Sir Thomas abruptly rose from his chair, and took his stand on the hearth rug, with legs apart, and slender hands buried in the pockets of his trousers, in the attitude dear to every Englishman.
His eyes in their framework of innumerable wrinkles looked down, not unkindly, at the pale, serious face of the girl before him.
He, who was accustomed to give every scrap of advice, every senseless piece of title-tattle its just meed of attention, was not likely to leave unheeded the calm assertions of a woman for whom he had great regard, and who was the daughter of a brother officer and one of his best friends. Of course the girl was in love with de Mountford, so her judgment on him was not likely to be wholly unbiassed: at the same time Sir Thomas – like all men who have knocked about the world a great deal, and seen much of its seamy side – had a great belief in woman's instinct, as apart from her judgment, and he was the last man in the world to hold the sex in contempt.
"Look here, my dear," he said after a little while, during which he had tried to read the lines in the interesting face turned up toward him, "I honour you for your sense of loyalty to de Mountford, just the same as I honour your father for the like reason.
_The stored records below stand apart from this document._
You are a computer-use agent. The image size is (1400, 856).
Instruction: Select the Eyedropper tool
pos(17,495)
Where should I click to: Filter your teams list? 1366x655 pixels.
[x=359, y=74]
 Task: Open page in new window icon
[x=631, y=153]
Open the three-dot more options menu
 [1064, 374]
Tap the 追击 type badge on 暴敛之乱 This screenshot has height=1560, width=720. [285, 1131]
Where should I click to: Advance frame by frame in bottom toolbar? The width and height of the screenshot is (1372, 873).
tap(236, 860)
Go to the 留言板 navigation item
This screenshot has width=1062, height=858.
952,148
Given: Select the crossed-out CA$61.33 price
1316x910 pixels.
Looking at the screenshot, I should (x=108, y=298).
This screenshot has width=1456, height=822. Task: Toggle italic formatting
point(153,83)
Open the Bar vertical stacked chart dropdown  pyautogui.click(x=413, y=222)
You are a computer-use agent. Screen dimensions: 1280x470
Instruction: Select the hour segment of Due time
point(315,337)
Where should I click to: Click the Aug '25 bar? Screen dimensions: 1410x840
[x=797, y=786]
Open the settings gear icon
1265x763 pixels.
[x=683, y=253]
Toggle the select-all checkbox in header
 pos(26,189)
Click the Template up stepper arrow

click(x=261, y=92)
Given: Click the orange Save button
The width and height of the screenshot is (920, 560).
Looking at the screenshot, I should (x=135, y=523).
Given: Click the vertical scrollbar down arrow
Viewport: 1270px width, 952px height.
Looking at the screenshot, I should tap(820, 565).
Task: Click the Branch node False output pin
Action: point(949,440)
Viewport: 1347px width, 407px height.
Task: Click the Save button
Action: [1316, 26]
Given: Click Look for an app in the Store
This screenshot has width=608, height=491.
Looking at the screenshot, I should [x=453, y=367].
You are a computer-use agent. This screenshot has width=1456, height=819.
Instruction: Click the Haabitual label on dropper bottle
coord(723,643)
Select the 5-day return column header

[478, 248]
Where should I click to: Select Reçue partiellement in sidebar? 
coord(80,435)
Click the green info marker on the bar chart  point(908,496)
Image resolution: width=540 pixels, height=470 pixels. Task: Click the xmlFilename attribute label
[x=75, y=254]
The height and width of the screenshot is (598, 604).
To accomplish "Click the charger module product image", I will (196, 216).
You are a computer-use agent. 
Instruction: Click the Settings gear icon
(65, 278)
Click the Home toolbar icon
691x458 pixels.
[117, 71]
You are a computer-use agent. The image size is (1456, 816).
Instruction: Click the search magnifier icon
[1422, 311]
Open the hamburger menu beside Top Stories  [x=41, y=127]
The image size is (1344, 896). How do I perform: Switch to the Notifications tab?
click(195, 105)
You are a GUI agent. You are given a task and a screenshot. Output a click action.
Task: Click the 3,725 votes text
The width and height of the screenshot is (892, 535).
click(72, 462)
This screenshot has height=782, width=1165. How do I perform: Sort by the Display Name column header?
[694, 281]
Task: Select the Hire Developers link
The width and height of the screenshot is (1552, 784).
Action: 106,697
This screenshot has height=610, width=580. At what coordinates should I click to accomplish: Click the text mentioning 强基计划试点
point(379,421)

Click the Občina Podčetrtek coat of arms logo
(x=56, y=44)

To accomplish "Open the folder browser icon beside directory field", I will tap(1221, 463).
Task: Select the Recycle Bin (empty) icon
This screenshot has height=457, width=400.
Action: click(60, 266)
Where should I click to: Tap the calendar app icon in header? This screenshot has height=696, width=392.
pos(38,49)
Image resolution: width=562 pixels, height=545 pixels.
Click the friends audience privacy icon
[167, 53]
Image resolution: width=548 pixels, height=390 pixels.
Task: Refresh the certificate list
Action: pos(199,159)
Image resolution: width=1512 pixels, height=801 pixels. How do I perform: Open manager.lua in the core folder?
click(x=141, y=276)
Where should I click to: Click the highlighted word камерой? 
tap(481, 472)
And in order to prove to you that I, individually, would be only too happy to see the man's innocence established beyond a doubt, I am going to argue that soberly and sensibly with you. You hold the theory that Luke de Mountford is shielding some one from the consequences of an awful crime by taking the burden on himself. Now, my dear, as I told you before, people don't do that sort of thing nowadays. In olden times, the consequences of a crime – especially where the aristocracy was concerned – were quite picturesque: the Tower, the block, and all that sort of thing. But to-day the paraphernalia of vengeful justice is very sordid, very mean, and anything but glorious. It means the lengthy inquiry before a police magistrate, then the trial, the past dragged up to the light, the most private secrets thrown to the morbid curiosity of the million. In order to face that sort of thing, my dear, a man must be either guilty – then he cannot help it; or wrongfully accused – then he hopes for the establishment of his innocence. But a man does not prepare himself to face all that out of Quixotic motives alone, knowing himself to be innocent and because he desires that another should be spared those awful humiliations and the chance of a disgusting and shameful death."
"What do you mean by all that, Uncle Ryder," she asked.